La disciplina civilistica dei gruppi di imprese è stata completamente ridisegnata dal D.Lgs. 6/2023 il quale ha sostituito integralmente il Capo IX, Titolo V, Libro V, cod. civ., rubricato “Direzione e coordinamento di società” (cfr. articoli da 2497 a 2497-septies, cod. civ.). La forma di aggregazione di imprese che porta al controllo avviene attraverso l’“acquisizione”, in senso lato, da parte di una società (controllante), di partecipazione qualificate o della totalità del capitale sociale di un’altra società (controllata). Diverse sono le motivazioni per cui una società può astrattamente decidere di “acquisire” partecipazione al capitale di un’altra società: a titolo meramente esemplificativo, una siffatta operazione può essere dettata dall’esigenza di una ripartizione delle diverse sfere di attività (finanziaria, operativa, etc.) all’interno dello stesso settore oppure dall’intenzione di penetrare nuovi mercati.
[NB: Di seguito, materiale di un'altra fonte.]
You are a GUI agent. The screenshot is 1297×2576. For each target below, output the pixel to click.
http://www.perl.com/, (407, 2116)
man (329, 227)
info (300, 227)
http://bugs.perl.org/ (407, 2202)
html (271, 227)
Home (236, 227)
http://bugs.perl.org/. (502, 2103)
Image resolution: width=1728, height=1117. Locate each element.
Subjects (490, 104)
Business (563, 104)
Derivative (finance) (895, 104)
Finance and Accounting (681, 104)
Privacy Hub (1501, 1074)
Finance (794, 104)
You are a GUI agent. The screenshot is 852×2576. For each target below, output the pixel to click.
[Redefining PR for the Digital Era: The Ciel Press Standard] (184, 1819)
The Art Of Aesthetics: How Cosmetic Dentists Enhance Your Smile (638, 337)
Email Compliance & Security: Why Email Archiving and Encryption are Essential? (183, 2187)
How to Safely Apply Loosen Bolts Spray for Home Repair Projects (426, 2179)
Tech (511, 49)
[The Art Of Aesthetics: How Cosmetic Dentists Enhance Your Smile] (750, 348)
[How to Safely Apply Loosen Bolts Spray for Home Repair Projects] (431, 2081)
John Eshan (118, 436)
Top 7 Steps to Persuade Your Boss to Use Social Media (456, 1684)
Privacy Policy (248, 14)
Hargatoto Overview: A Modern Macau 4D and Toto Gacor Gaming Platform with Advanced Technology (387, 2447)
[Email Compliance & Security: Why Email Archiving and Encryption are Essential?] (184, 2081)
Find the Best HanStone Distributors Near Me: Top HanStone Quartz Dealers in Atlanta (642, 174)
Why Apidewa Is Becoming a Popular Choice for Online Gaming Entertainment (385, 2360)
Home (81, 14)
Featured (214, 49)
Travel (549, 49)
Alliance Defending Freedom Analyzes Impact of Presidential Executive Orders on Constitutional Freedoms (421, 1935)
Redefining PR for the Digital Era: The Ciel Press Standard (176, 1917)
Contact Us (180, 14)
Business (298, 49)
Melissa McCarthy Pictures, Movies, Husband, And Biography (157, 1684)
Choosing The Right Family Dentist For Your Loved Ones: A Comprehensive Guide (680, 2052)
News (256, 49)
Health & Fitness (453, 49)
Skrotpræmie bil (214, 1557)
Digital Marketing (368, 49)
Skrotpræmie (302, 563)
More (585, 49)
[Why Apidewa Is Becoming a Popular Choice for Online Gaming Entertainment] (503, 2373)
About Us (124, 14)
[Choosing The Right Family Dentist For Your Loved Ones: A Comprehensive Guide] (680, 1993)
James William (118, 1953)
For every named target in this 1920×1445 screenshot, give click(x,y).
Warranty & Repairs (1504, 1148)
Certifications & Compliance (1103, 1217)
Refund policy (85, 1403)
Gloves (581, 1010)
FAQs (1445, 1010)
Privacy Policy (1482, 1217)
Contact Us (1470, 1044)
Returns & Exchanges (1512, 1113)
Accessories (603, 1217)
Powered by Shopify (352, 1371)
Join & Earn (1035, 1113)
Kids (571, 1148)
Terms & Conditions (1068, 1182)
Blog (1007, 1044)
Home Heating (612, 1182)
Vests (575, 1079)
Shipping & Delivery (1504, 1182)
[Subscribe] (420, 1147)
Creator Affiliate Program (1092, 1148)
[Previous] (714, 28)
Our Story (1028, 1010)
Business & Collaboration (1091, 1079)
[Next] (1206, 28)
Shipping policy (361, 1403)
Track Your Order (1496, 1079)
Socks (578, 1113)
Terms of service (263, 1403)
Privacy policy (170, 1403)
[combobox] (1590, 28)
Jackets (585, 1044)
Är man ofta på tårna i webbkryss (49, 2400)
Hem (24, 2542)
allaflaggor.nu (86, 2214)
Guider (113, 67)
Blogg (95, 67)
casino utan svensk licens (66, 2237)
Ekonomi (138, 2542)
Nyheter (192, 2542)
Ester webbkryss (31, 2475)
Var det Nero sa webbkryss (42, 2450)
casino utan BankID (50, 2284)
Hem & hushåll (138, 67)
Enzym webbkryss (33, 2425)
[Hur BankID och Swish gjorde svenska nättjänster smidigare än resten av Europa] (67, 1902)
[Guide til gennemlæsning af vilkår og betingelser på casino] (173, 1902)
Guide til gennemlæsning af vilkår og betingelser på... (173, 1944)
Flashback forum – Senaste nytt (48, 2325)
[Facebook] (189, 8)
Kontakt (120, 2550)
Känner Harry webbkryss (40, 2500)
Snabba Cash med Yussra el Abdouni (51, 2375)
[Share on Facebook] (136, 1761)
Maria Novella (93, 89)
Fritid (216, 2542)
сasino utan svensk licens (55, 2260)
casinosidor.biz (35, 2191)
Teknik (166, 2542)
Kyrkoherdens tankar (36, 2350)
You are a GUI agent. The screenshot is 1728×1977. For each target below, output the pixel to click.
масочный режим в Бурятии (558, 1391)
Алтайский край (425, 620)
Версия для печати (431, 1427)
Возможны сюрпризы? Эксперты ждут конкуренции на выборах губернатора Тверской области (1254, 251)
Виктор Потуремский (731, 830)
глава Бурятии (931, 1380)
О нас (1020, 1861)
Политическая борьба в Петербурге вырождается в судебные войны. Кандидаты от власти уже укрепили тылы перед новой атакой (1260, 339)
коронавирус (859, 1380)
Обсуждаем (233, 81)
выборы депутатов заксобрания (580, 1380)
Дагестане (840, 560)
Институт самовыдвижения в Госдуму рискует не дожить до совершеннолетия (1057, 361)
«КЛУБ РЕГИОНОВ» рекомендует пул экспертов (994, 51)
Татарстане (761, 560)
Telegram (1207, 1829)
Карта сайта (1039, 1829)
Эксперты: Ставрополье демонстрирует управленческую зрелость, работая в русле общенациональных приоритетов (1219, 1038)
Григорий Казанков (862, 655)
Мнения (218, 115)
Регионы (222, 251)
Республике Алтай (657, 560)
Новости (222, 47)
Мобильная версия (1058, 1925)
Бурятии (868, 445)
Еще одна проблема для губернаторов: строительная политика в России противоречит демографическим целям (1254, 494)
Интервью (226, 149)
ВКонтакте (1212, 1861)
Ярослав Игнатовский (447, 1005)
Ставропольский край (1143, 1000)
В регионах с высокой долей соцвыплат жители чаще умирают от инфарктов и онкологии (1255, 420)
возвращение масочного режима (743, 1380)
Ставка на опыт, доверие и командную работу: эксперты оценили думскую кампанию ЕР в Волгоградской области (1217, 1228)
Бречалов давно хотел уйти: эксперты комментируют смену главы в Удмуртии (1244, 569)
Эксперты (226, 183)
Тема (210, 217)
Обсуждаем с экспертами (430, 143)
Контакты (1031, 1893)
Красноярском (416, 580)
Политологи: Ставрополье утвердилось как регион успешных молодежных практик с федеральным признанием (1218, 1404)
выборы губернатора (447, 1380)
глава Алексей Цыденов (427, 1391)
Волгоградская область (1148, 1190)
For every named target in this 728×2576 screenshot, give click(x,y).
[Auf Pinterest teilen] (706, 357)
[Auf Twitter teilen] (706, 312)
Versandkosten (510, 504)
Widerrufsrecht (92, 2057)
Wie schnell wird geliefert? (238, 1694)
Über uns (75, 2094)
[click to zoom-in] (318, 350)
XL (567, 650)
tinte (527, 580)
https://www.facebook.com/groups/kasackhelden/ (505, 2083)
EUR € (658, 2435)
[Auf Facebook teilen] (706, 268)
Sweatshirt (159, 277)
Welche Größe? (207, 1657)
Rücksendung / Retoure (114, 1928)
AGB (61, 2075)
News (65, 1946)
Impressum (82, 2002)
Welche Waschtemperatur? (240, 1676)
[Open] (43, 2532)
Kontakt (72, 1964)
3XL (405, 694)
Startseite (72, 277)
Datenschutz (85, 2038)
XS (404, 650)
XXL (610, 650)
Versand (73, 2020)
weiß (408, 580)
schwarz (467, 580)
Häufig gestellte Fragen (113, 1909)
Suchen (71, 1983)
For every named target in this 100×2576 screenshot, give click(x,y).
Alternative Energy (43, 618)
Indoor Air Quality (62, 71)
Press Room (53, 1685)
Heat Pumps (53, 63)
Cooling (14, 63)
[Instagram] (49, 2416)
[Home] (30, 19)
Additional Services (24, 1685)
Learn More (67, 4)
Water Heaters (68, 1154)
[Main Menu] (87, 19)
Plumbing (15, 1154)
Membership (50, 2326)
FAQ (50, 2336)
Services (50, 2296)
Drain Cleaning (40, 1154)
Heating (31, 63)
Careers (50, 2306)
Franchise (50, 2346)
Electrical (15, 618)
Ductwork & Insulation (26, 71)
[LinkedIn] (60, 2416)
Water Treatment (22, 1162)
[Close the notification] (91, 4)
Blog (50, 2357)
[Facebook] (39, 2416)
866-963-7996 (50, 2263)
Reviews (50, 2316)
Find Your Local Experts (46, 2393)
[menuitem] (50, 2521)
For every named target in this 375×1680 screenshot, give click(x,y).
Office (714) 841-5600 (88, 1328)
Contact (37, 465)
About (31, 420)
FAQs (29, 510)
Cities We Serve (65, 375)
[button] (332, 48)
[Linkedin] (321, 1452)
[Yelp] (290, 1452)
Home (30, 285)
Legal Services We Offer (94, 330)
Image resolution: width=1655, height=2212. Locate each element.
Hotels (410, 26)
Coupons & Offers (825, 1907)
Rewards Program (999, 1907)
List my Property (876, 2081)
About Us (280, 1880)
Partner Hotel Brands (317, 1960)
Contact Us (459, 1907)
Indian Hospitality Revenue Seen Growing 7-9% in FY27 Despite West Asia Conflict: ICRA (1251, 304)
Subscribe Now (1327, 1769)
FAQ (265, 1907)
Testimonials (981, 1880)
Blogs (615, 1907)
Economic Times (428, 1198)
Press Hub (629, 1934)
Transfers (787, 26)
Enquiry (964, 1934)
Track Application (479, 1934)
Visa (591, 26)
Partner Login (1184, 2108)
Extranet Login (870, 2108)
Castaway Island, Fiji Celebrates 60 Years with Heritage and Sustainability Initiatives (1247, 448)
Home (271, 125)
Ovviamente, il Legislatore, nel tempo, si è premurato di inserire, in campo sia civilistico sia fiscale, norme di diversa natura (imperative, sanzionatorie, presuntive, etc.) volte a evitare utilizzi abusivi o fraudolenti dello strumento del controllo societario (si pensi, ad esempio, al fenomeno delle c.d. “scatole cinesi”).
In proposito, in ambito civilistico, le categorie da tutelare in situazioni di controllo sono, da un lato i creditori (e, più generale, i terzi), dall’altro i soci di minoranza. A tutela della prima categoria, ad esempio, sono state introdotte norme come l’articolo 2467, cod. civ. ove è prevista la postergazione dei crediti derivanti dal finanziamento di soci a favore delle società, rispetto agli altri crediti. Parimenti, in relazione ai soci di minoranza, sono previste norme diverse a tutela dell’effettività della partecipazione assembleare, della trasparenza delle decisioni degli amministratori e della responsabilità di quest’ultimi. Dal punto di vista tributario, invece, sussiste ovviamente l’interesse a ottenere un’imposizione fiscale congrua alle reali capacità contributive dei soggetti economici presenti sul territorio nazionale. A tutela di questo interesse è imperniata pressoché tutta la disciplina dell’accertamento; si pensi a titolo esemplificativo all’articolo 10-bis, L. 212/2000 (che sostituisce la previgente disposizione di cui all’articolo 37-bis, D.P.R. 600/1973 il quale, tra l’altro, prescriveva la necessità di valide ragioni economiche per opporre determinate operazioni all’Amministrazione finanziaria).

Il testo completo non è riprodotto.